Condensed Summary of Hazards
This
book reviews and disputes the industry claims that GM foods are the equivalent
of ordinary foods not requiring labeling. It offers an informative list of at
least fifty hazards, problems, and dangers. There is also a deeper
philosophical discussion of how the "good science" of biotechnology
can turn out to be nano-technology. When pesticides were first introduced, they
also were heralded as absolutely safe and a miracle cure for farmers. Only
decades later the technology revealed its lethal implications.
The
following list also is divided into easily referred to sections on health,
environment, farming practices, economic/political/social implications, and
issues of freedom of choice. There is a concluding review of inner concerns -
philosophical, spiritual and religious issues involving "deep
ecology" - or our overall way of relating to nature. Furthermore there is
a list of practical ideas and resources for personal, political and consumer
action on this vital issue. Finally, this book as a whole is subject to change
as new information becomes available.
The
reader is encouraged to keep in touch with the many web sites that have
updating information - and to contact Americans
for Safe Food to offer new information or feedback to help make this
book a timely resource.
Dr. George Wald: Nobel Laureate in Medicine, 1967
Higgins
Professor of Biology, Harvard University
Near-deaths from Allergic
Reactions In 1996, Brazil nut genes were spliced into soybeans by a company
called Pioneer Hi-Bred. Some individuals, however, are so allergic to this nut,
they go into anaphylactic shock (similar to a severe bee sting reaction) which
can cause death. Animal tests confirmed the peril and fortunately the product
was removed from the market before any fatalities occurred. "The next case
could be less than ideal and the public less fortunate," writes Marion
Nestle, head of the Nutrition Department of NYU in an editorial to the New
England Journal of Medicine. About 25% of Americans have adverse reactions to
foods. 8% of children and 2% of adults have food allergies as tested by blood
immunoglobins.
Cancer and Other
Degenerative Ailments
Direct Cancer and Degenerative
Disease Links In 1994, FDA approved Monsanto's rBGH, a genetically produced
growth hormone, for injection into dairy cows – even though scientists warned
the resulting increase of IGF-1, a potent chemical hormone, is linked to
400-500% higher risks of human breast, prostrate, and colon cancer. According
to Dr. Samuel Epstein of the University of Chicago, it "induces the
malignant transformation of human breast epithelial cells." Rat studies
confirmed the suspicion and showed internal organ damage with rBGH ingestion.

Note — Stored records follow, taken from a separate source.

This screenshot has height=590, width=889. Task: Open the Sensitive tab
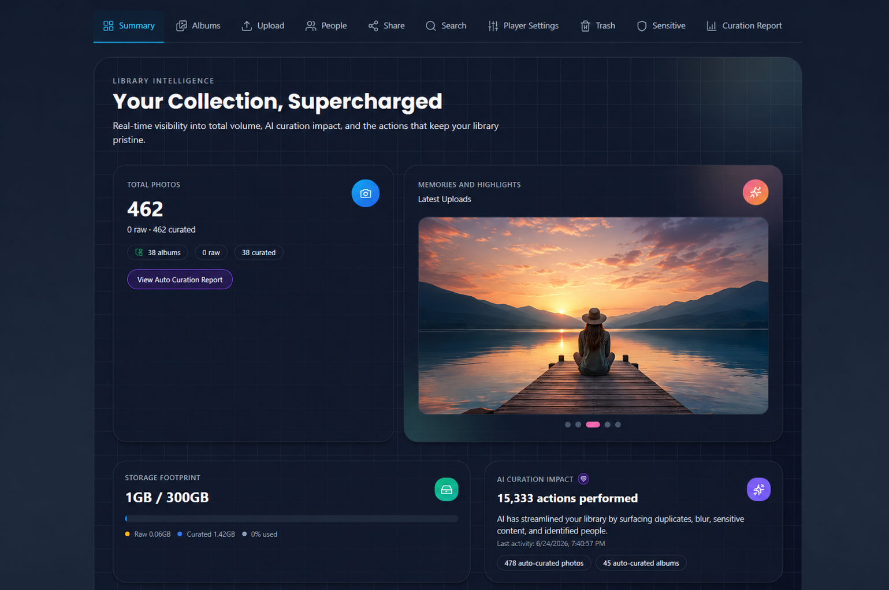661,26
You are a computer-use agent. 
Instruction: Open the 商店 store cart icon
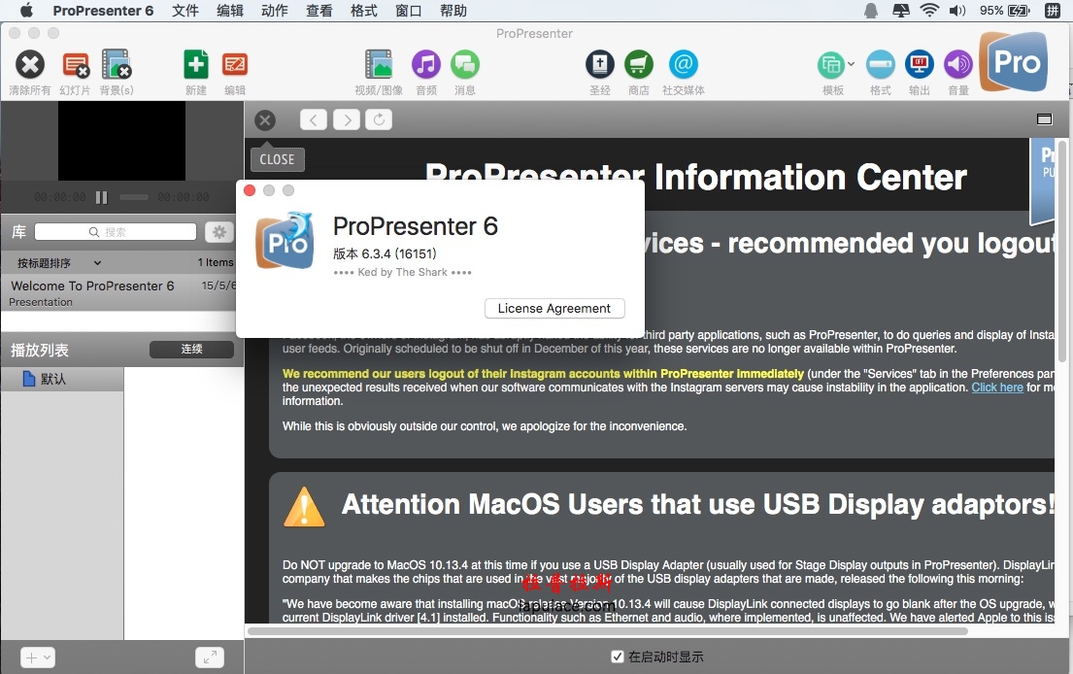[639, 65]
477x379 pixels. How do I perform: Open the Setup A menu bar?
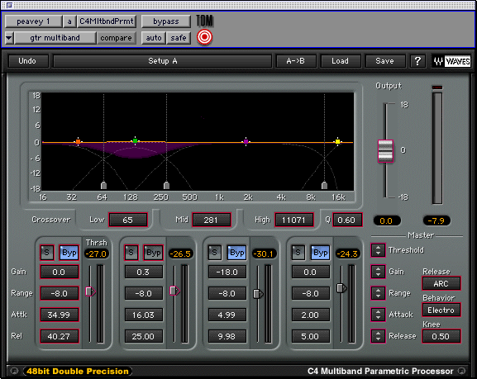click(x=163, y=61)
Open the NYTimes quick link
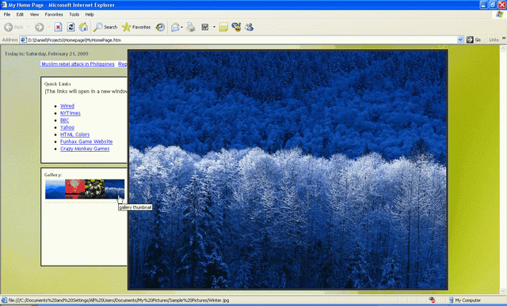Screen dimensions: 507x306 (x=71, y=113)
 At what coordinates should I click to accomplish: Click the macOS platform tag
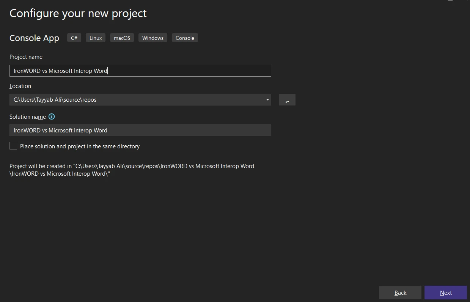coord(122,38)
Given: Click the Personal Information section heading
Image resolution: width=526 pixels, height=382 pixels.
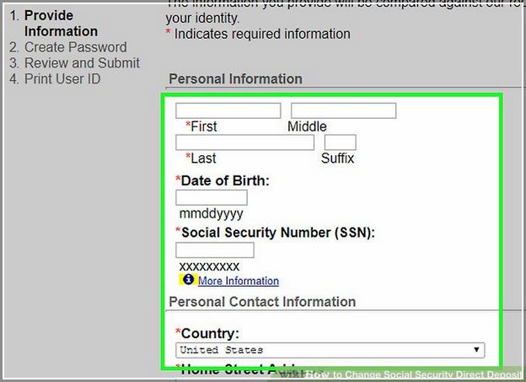Looking at the screenshot, I should (235, 79).
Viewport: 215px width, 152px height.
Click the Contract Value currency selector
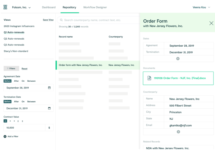click(x=49, y=128)
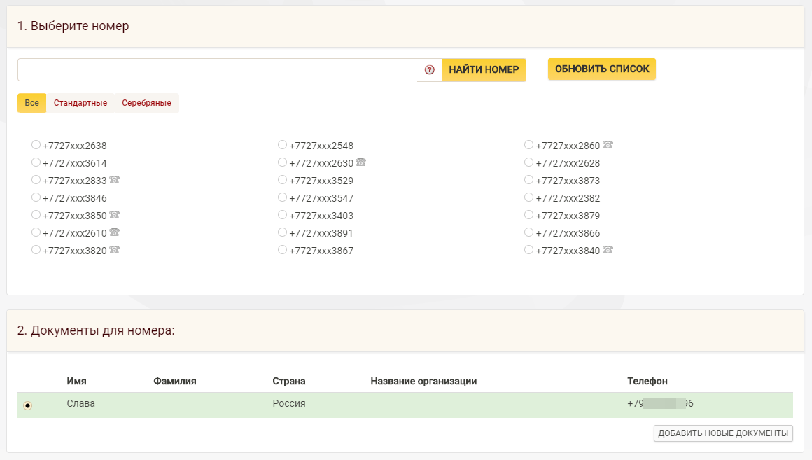Click phone icon beside +7727xxx3850

(114, 214)
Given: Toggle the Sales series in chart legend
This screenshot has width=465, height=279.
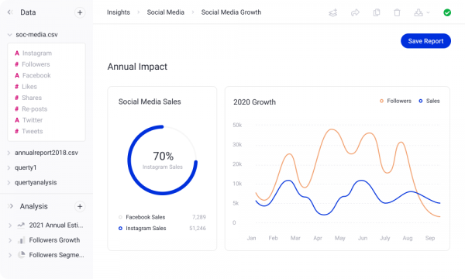Looking at the screenshot, I should [429, 101].
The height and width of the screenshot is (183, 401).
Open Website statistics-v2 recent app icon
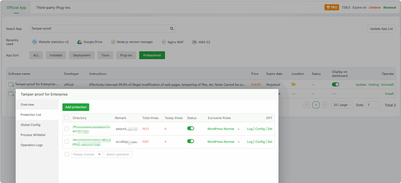[35, 42]
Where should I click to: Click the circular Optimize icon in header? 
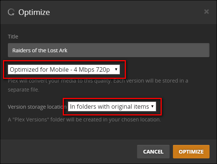[11, 12]
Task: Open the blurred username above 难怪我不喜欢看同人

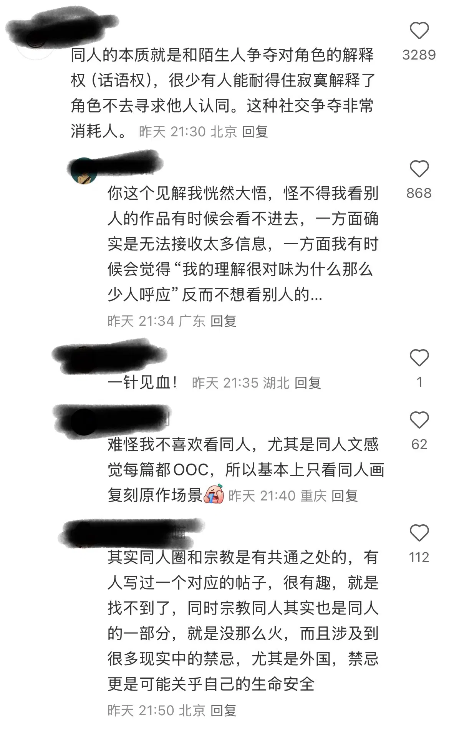Action: tap(112, 419)
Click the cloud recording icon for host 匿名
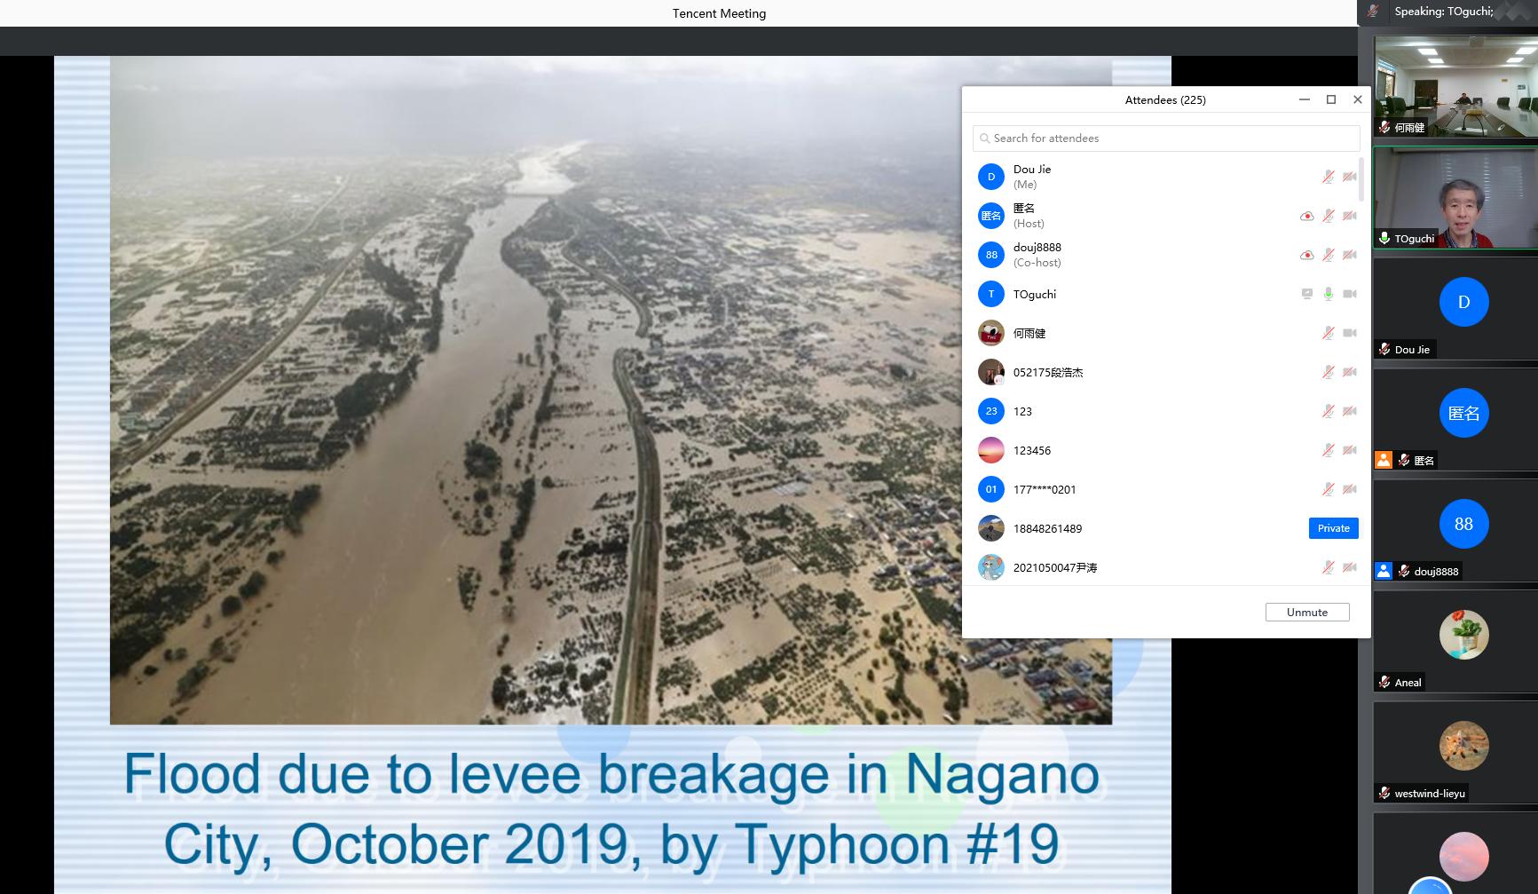 click(1306, 216)
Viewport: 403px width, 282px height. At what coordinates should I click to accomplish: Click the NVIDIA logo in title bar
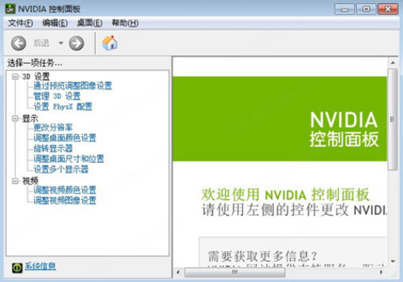pyautogui.click(x=10, y=8)

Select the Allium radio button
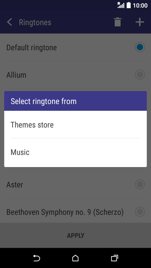(x=140, y=75)
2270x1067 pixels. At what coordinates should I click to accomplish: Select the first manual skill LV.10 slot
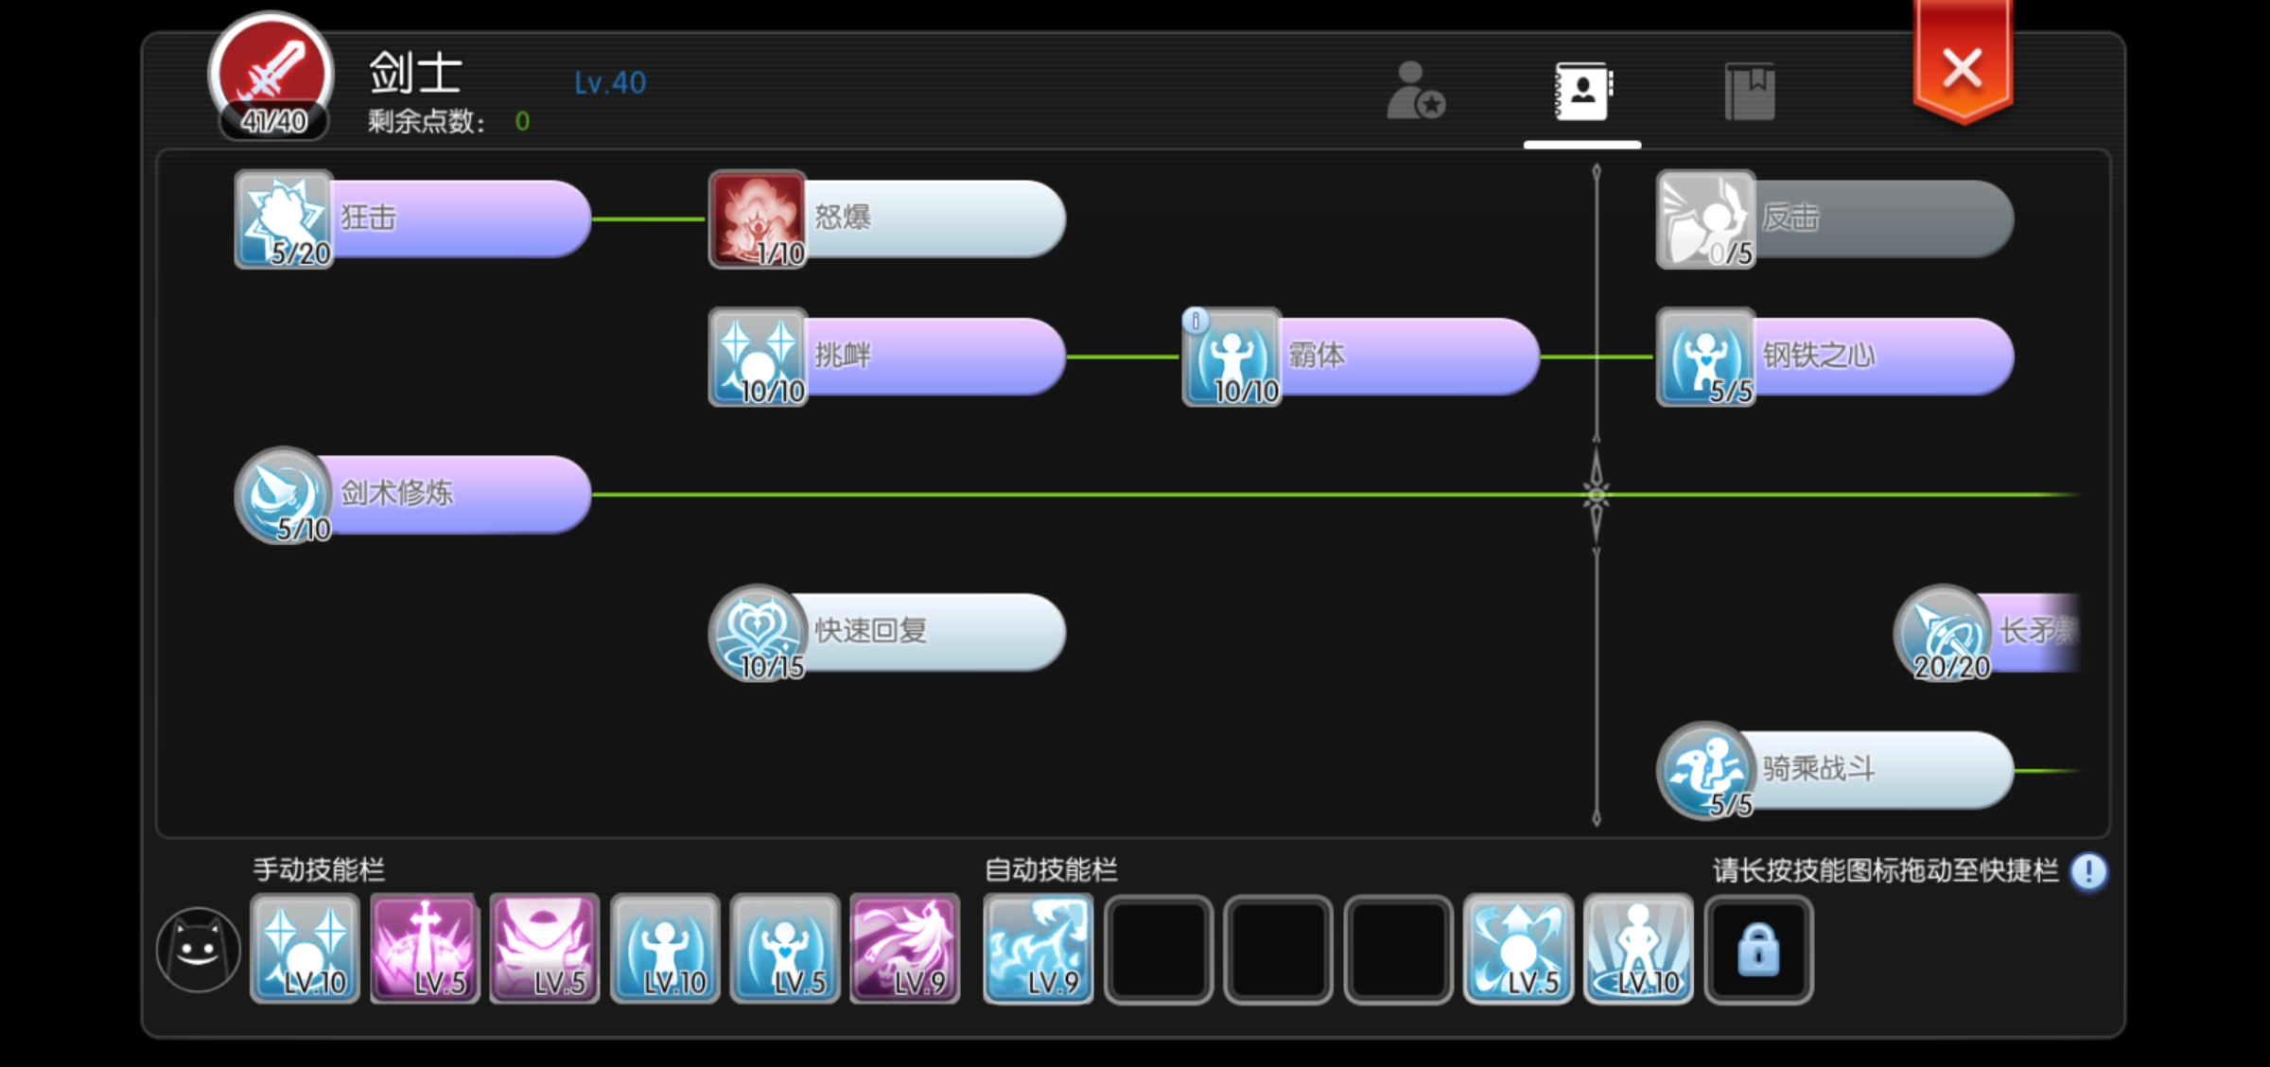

In fact, the FDA's own experiments indicated a spleen mass increase of 46% - a
sign of developing leukemia. The contention was that the hormone was killed by
pasteurization. But in research conducted by two Monsanto scientists, Ted
Elasser and Brian McBride, only 19% of the hormone was destroyed despite
boiling milk for 30 minutes when normal pasteurization is 30 seconds. Canada,
the European Union, Australia and New Zealand have banned rBGR. The UN's Codex
Alimentarius, an international health standards setting body, refused to
certify rBGH as safe. Yet Monsanto continues to market this product in the US.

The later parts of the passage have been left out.